WASHINGTON - The number of U.S. troops diagnosed by the military with post-traumatic stress disorder jumped nearly 50 percent in 2007 over the previous year, as more of them served lengthy and repeated combat tours in Iraq and Afghanistan, Pentagon data released yesterday show.
The increase brings to nearly 40,000 the total number of U.S. troops diagnosed by the military with PTSD after serving in one of the two conflicts from 2003 to 2007.
The vast majority served in the Army, which had a total of 28,365 cases, including more than 10,000 last year. The Marines had the second-highest number, with 5,581 total and 2,114 last year.
The Air Force and Navy had fewer than 1,000 cases each last year, according to the data from the Office of the Surgeon General on a chart released by the Army.
Military officials cautioned that the numbers represent only a small fraction of all service members who have the disorder, because not included are those diagnosed by the Veterans Administration or civilian caregivers, and those who avoid seeking care out of concern that they will face stigma and hurt their careers.
"We're in our infancy right now of fully knowing what the extent of this is," Lt. Gen. Eric Schoomaker, the Army surgeon general, told defense reporters yesterday.
Service members with PTSD often feel constantly under threat, experience nightmares or intrusive thoughts in which they relive the horrors of losing comrades or being wounded in combat, and grow emotionally numb, leading their intimate relationships to suffer.
The military, like the country as a whole, faces a shortage of specialized health personnel to treat the growing ranks of troops with the disorder.
"As a nation . . . our mental-health facilities and access to mental-health providers is not adequate for the need right now," Schoomaker said. The Army was seeking to narrow the gap, he said, and had hired 180 of a planned 300 additional mental-health specialists.

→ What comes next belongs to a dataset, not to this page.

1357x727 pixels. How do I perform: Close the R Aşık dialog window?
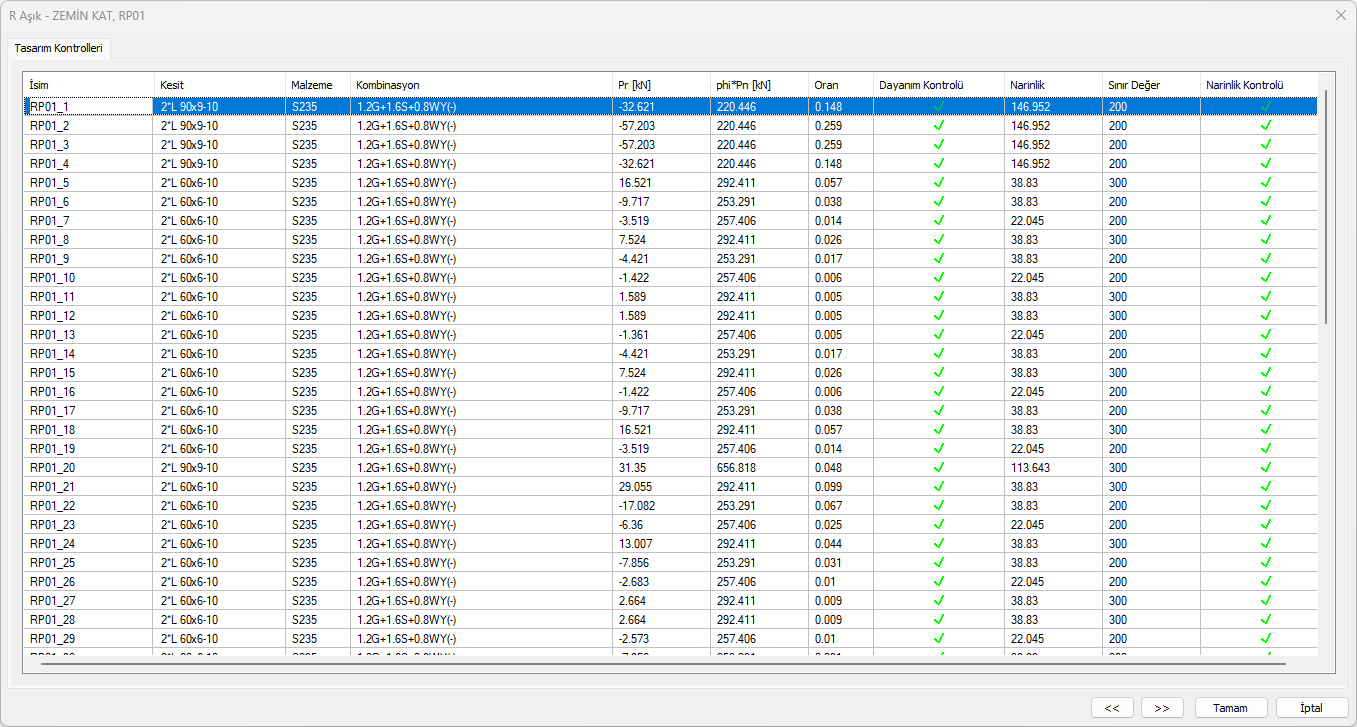click(1340, 15)

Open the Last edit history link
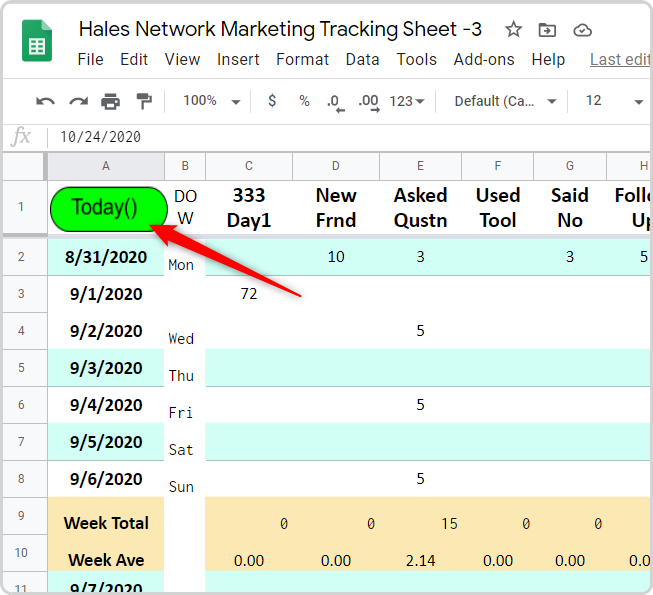pyautogui.click(x=619, y=59)
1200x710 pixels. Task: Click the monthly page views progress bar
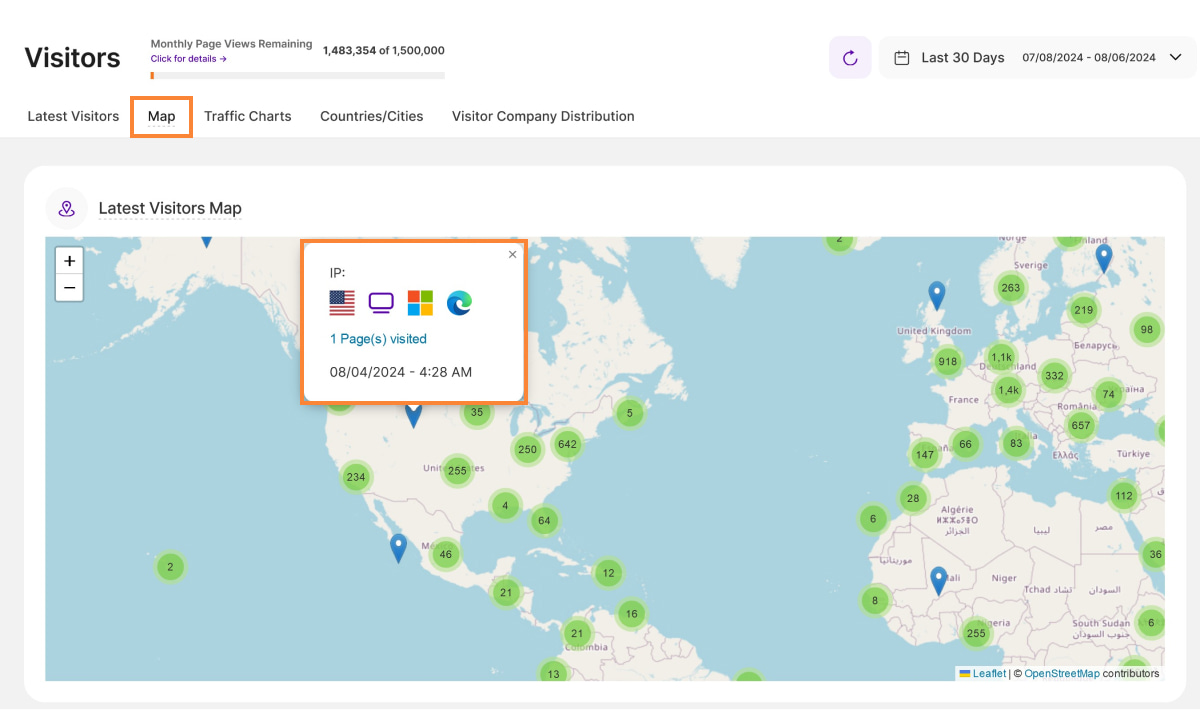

The incidence of PTSD grew last year as more U.S. troops were exposed to combat - with force levels reaching more than 170,000 in Iraq and 27,000 in Afghanistan.
Also contributing were a lengthening of war-zone rotations from 12 months to 15, and the rise in the number of troops serving repeated tours, which sharply increases the likelihood troops will experience PTSD symptoms.
The military's ability to track the cases has also improved with the creation of an electronic medical-care record system in 2004, Schoomaker said.